Though in my new form, I forgave the person, there was a person I was close to, she was nice. I met her over discord, and I would vent to her my issues because back then I was extremely emotionally unstable with thoughts of suicide. I fell in love with her, but in the end, she had lied to me about her life to try to get closer to me, and had a plan to make me commit suicide, after that, I wanted to destroy her, but all that is over.
I can relate to the first part of that.
I'm glad that's over for you and you put it behind you.
Stop trying to bring happiness into sc, rip him apart with psychoanalysis and play to his faults
She's softening his guard, let her do her thing.
I already moved on from such a thing, I was weaker in my previous version. The girl however, I shouldn't have forgiven them, because of another thing that ties her in it a few months back. Though, that's a different thing not related to this.
Sounded like you forgave her and then cut her out.

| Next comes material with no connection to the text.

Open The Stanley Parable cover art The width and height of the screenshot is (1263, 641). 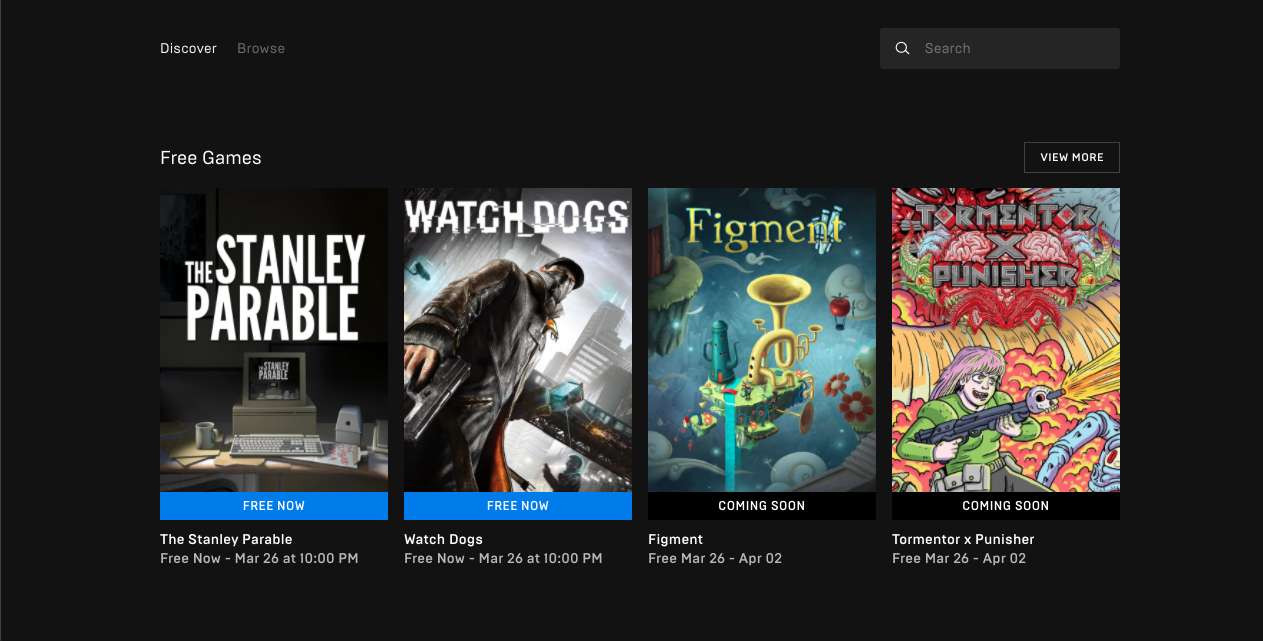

Now it sounds like you haven't.
I cut her out of my life, until I found out she had ties to a guy I knew that turned out to be a pedophile and she was part of his group.
Oh, hm. I see now.
Well forgiving what she did to you is healthy.
Hating her for this doesn't mean you should unforgive (if that's what you did).
Well, I forgave her because the things she did to me don't necessarily bother me, they did when I was still suicidal and depressed, but then when I changed into what I am now, I was indifferent towards it. What would make me want to harm her is the fact that she was affiliated with a group of pedophiles.
I would say I am mostly an indifferent person, I think I do have a morality of sorts.